Pour l’équipe de France, en revanche, il lui faut patienter.
« Au vu de mes dernières prestations, il y a, c’est vrai, une grosse déception », reconnaît-il.
Mais Jérôme Rothen sait faire face. « J’ai appris dans mon parcours à devoir toujours patienter et prouver. En fait, en ce qui concerne l’équipe de France, il y a eu ma blessure (une entorse à la cheville gauche) qui m’a écarté de la sélection, alors que je m’étais bien intégré et que j’avais pu montrer mes qualités. »
« Entre-temps, d’autres ont marqué des points, mais je pense que je ne suis pas éliminé définitivement. Et ce sera au travers de gros matches et des performances avec mon club que je pourrais y prétendre a nouveau », dit-il.

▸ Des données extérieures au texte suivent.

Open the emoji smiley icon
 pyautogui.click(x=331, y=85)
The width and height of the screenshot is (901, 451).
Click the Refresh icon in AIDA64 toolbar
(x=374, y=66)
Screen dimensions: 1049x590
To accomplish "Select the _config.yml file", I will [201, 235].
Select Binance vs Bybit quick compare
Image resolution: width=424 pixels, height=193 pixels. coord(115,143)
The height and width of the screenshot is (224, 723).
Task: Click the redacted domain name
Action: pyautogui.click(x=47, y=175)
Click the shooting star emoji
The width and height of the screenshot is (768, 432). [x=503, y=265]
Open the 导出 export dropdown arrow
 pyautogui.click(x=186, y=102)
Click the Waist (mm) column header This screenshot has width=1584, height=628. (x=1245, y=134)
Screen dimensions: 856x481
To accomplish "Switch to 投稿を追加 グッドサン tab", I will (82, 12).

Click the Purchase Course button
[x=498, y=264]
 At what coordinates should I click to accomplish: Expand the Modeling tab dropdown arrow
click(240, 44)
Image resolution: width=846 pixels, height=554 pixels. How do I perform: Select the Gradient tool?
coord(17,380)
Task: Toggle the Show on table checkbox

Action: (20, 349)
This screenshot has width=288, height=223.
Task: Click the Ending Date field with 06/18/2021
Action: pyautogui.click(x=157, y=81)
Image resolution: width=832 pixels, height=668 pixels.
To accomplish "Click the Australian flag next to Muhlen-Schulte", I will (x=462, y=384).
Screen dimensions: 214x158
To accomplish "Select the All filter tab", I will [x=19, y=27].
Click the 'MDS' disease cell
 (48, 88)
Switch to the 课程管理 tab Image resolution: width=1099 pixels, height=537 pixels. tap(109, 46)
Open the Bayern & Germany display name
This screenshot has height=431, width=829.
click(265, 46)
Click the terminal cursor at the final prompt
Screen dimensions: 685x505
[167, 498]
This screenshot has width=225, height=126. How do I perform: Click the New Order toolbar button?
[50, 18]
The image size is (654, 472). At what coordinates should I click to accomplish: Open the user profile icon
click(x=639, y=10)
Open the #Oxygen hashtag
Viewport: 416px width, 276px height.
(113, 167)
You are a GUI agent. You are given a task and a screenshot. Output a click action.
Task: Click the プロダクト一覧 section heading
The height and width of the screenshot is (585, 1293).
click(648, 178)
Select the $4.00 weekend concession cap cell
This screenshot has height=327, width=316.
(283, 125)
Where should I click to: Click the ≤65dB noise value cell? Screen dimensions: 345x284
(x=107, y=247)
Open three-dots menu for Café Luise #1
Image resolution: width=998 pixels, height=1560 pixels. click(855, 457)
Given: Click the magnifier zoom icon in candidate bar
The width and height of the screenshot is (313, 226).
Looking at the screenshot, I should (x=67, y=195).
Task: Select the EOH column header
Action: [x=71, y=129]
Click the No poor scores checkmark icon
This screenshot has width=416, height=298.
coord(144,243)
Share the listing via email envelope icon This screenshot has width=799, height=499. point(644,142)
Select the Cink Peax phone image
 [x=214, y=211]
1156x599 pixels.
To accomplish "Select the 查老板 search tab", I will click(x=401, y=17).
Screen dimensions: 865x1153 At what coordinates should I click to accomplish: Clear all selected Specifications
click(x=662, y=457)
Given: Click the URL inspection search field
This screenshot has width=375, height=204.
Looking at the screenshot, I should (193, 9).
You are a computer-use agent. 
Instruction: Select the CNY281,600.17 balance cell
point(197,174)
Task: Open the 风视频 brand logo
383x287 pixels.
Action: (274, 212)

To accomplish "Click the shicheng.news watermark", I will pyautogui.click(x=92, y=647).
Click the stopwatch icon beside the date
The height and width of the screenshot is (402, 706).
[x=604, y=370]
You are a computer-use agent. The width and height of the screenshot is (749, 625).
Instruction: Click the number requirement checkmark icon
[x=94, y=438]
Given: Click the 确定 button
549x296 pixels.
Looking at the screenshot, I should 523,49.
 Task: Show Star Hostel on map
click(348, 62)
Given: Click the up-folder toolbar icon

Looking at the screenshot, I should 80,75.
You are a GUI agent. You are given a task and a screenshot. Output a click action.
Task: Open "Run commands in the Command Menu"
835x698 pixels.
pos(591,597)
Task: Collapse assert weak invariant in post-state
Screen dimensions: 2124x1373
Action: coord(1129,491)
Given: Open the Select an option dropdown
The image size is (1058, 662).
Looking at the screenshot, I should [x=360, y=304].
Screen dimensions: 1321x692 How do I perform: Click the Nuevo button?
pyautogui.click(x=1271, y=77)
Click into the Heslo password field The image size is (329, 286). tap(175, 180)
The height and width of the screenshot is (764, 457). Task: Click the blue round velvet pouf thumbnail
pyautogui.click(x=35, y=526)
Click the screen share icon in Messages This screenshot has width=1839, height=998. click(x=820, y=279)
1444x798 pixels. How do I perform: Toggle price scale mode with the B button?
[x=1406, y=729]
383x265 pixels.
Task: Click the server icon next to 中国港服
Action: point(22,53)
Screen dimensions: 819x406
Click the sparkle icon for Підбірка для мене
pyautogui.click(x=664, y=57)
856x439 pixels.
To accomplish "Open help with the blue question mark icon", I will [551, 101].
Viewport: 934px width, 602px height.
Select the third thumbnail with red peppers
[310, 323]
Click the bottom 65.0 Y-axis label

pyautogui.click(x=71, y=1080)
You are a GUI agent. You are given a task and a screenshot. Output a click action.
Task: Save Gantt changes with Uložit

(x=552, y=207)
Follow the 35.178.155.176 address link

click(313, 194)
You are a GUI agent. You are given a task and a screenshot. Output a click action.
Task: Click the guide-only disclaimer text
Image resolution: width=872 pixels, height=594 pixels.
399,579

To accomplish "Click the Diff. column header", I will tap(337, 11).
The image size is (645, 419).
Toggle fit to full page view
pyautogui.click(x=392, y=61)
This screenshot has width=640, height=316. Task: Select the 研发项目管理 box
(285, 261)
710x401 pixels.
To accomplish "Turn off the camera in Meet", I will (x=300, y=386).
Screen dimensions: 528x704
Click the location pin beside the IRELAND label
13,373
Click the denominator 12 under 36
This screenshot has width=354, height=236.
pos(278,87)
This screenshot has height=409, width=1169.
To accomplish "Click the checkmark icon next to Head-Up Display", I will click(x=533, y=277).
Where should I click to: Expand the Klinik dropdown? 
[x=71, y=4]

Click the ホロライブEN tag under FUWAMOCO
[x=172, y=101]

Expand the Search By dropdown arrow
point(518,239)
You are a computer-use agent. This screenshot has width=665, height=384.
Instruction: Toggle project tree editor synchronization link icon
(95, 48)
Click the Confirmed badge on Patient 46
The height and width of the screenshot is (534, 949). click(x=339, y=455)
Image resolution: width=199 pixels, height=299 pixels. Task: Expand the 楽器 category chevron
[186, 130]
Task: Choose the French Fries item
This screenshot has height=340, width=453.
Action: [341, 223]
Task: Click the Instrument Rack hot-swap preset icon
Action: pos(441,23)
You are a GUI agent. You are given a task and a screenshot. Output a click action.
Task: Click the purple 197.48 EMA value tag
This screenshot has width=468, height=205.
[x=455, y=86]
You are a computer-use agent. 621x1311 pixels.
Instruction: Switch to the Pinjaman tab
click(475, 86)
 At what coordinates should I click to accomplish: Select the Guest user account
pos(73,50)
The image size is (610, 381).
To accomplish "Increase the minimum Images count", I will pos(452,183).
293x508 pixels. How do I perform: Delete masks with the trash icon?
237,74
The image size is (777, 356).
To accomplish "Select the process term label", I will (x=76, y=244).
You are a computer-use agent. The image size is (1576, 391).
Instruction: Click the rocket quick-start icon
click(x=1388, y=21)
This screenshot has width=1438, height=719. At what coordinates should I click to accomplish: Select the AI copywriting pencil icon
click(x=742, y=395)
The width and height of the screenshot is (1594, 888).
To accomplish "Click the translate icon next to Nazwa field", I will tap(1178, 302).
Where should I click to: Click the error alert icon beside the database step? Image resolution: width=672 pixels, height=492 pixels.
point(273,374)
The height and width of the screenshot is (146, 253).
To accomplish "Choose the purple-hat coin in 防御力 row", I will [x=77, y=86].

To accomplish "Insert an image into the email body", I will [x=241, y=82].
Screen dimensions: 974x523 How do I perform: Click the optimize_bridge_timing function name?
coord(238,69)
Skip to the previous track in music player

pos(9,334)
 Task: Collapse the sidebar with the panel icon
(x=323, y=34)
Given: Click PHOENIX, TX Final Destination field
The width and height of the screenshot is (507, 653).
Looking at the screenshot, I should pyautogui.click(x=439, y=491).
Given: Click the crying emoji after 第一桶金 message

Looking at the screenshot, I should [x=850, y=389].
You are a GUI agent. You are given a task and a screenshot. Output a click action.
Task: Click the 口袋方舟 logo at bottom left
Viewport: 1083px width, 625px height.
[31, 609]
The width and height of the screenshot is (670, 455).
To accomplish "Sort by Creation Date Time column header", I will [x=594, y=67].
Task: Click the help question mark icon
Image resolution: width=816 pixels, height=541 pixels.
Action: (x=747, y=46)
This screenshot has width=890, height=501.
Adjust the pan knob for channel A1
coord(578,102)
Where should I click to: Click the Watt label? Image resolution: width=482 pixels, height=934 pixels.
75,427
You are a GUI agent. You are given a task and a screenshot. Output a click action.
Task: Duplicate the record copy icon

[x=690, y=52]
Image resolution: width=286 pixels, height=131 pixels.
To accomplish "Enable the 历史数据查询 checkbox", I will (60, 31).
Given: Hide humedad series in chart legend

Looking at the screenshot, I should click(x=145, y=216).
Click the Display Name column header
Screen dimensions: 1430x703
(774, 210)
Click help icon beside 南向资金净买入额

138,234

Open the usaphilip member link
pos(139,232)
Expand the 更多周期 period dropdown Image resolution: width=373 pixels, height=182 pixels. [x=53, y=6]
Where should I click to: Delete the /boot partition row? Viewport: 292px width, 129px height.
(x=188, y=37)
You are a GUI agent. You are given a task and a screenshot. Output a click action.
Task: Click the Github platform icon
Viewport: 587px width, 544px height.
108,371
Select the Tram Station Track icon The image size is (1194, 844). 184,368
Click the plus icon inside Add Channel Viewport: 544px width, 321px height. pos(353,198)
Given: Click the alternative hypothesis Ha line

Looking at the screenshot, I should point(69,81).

Déjà, en raison tant de sa blondeur que de son jeu, on le qualifie de David Beckham français, une comparaison qui le touche.
« Parce que ça veut dire que j’ai marqué les esprits avec Monaco. Et Beckham, c’est une référence mondiale par son jeu. » Il attire en tout cas de plus en plus les regards étrangers puisque la Juve, Arsenal, Fulham et Liverpool lui font les yeux doux.
Pas impossible donc de le voir prolonger son plan de carrière dans un grand club étranger pour étoffer son palmarès. L’Angleterre, qui héberge beaucoup de « Frenchies », pourrait être un de ses points de chute.
« C’est un football direct que j’aime bien et qui correspond a mon tempérament. J’aime bien le climat, la mentalité. Il y a une passion qui entoure le jeu, qui pousse un joueur à se surpasser, et j’y suis sensible », dit-il.
« Et surtout, ce serait l’occasion de progresser en se frottant au défi d’un autre football, c’est important dans notre métier de savoir aussi se remettre en question », dit-il.